Distributed Storage
Distributed Hash Tables (DHTs)
Consistent Hashing
Maps both keys and nodes to positions on a hash ring. Each node is responsible for keys between it and its predecessor.
Hash Ring (0 to 2^m - 1):
Node A (hash=10)
/ \
Key k1(5) Node B (hash=45)
│ │
▼ │
Assigned to A Key k2(50)
(nearest CW) │
│ ▼
Node D (hash=80) Assigned to B
\ /
Node C (hash=70)
k1 → A (5 < 10, closest clockwise)
k2 → C (50 < 70, closest clockwise)
Virtual nodes: each physical node maps to multiple positions on the ring, improving load balance.
Physical nodes: A, B, C
Virtual nodes: A1, A2, A3, B1, B2, B3, C1, C2, C3
Ring: ... A2 ... B1 ... C3 ... A1 ... C2 ... B3 ...

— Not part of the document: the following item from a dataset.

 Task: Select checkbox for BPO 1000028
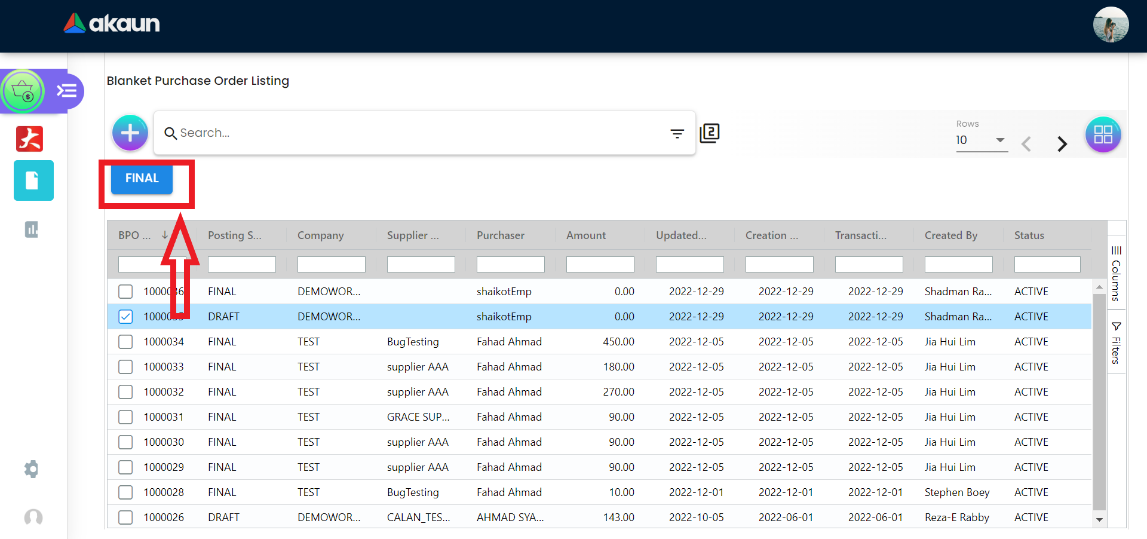click(x=125, y=492)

Node removal: only keys from removed virtual nodes need reassignment
Node addition: only keys moving to new virtual nodes need migration
Chord
Structured DHT using finger tables for O(log n) lookups.
Each node maintains a finger table:
finger[i] = successor(n + 2^i) for i = 0..m-1
Node 8's finger table (m=6, ring size 64):
i=0: successor(9) = Node 14
i=1: successor(10) = Node 14
i=2: successor(12) = Node 14
i=3: successor(16) = Node 21
i=4: successor(24) = Node 32
i=5: successor(40) = Node 42
Lookup(key=30) at Node 8:
8 → finger[4]=32 is past 30, try finger[3]=21
21 → forward to closest preceding finger
→ ... → Node 32 (successor of 30)
O(log n) hops to find any key
Kademlia
Used in BitTorrent DHT, Ethereum. Uses XOR distance metric.
Distance: d(x, y) = x XOR y
Properties:
d(x, x) = 0 (identity)
d(x, y) = d(y, x) (symmetry)
d(x, z) ≤ d(x, y) + d(y, z) (triangle inequality)
Each node maintains k-buckets:
Bucket i: nodes with distance 2^i ≤ d < 2^(i+1)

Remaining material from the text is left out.